PASSAGE FOR REVIEW ->
Researchers at the University of Washington have uncovered how the bacterium Staphylococcus aureus, including the notorious MRSA (methicillin-resistant Staph aureus) superbug strains, resists our body's natural defenses against infection. The work, which was featured on the cover of the March 21 issue of Science, could lead to new ways to fight the bacteria.

Dr. Ferric Fang, UW professor of laboratory medicine and microbiology, and his UW colleagues Dr. Anthony Richardson and Dr. Stephen Libby set out to determine what makes Staph aureus a better pathogen than other bacteria. They focused on a chemical compound called nitric oxide (NO), a natural antibiotic that our cells excrete to protect us from pathogens. For most bacteria, NO creates an environment that keeps invading microbes from undergoing respiration or fermentation, vital chemical processes that allow bacteria to grow.

The researchers found that Staph aureus has a mechanism that allows it to produce lactic acid in the presence of NO, which allows it to maintain its chemical balance and keep growing and thriving in the harsh host environment. When Staph aureus is exposed to NO, it produces the novel enzyme responsible for lactic acid production, along with another enzyme that converts NO to non-toxic products. NO is commonly found in the nose and nasal passages, and is meant to protect people against disease-causing microbes. But Staph aureus is commonly found in the nose despite the presence of NO, the researchers explained.

[Saved entries]

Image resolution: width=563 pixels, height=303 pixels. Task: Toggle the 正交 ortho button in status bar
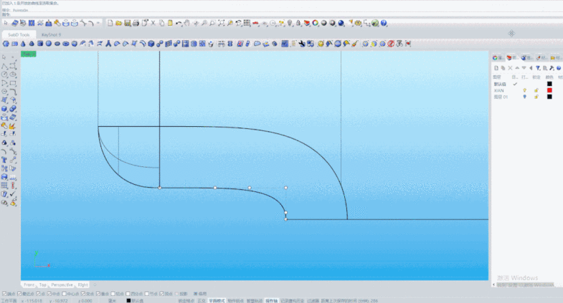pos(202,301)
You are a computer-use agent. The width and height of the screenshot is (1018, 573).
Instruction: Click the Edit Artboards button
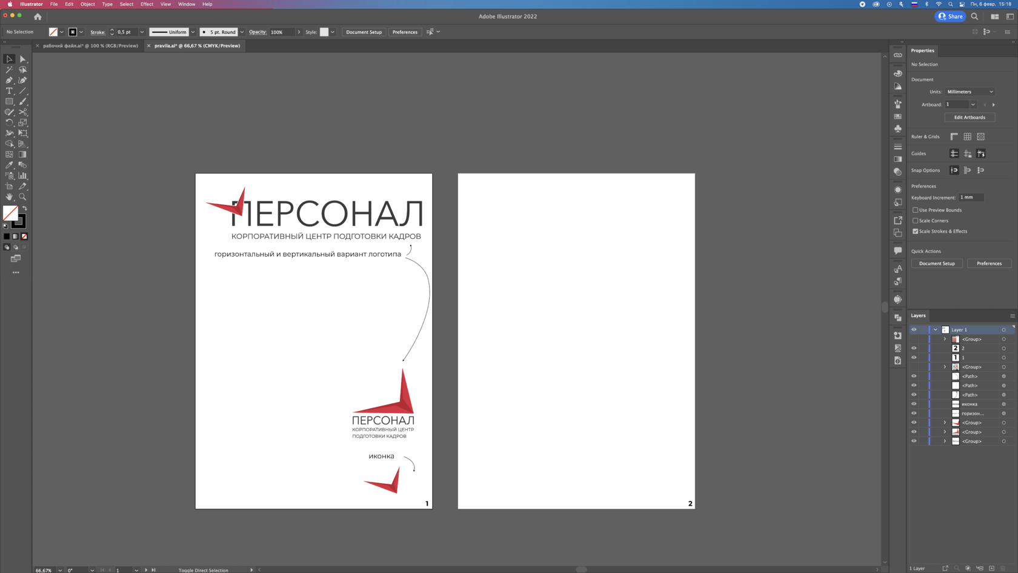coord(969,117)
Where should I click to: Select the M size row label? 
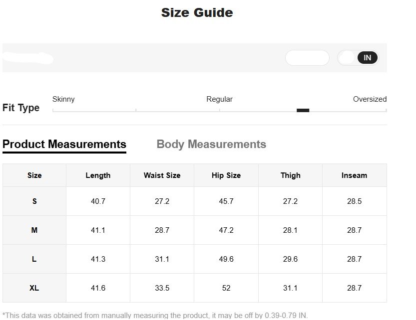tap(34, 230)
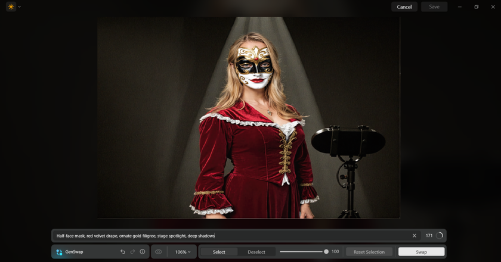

...

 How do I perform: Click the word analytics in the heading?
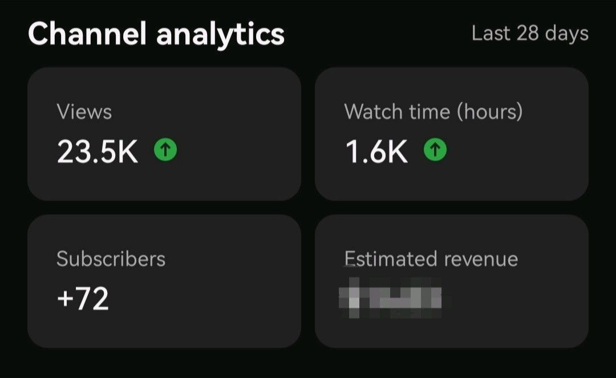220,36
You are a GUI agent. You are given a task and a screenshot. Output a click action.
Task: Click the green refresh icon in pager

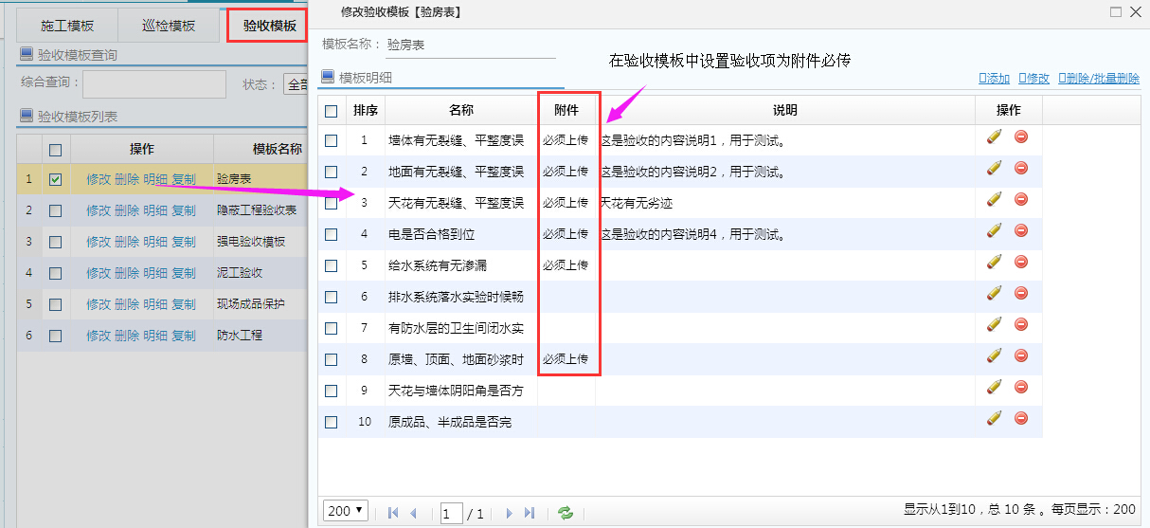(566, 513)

EXERCISE A -> According to the passage on Staphylococcus aureus and nitric oxide, what two enzymes does Staph aureus produce when exposed to NO?
EXERCISE B -> Continue the passage on Staphylococcus aureus and nitric oxide from where it stops.

EXERCISE OUTPUT A -> An enzyme responsible for lactic acid production and another enzyme that converts NO to non-toxic products.

EXERCISE OUTPUT B ->
When the researchers modified Staph aureus to take away its ability to make lactic acid, the bacteria could no longer tolerate NO. The modified bacteria also lost their ability to survive in host immune cells and cause lethal disease in mice.

"MRSA has become an enormous public health problem, by causing both hospital- and community-acquired infections," explained Fang. "Staph aureus has already colonized about one-third of the world's population, so traditional antibiotics will probably not be the complete answer to the MRSA problem."

However, the researchers added, trying to make Staph aureus more susceptible to our natural defenses might lead to new strategies to de-colonize the population and prevent staphylococcal infections.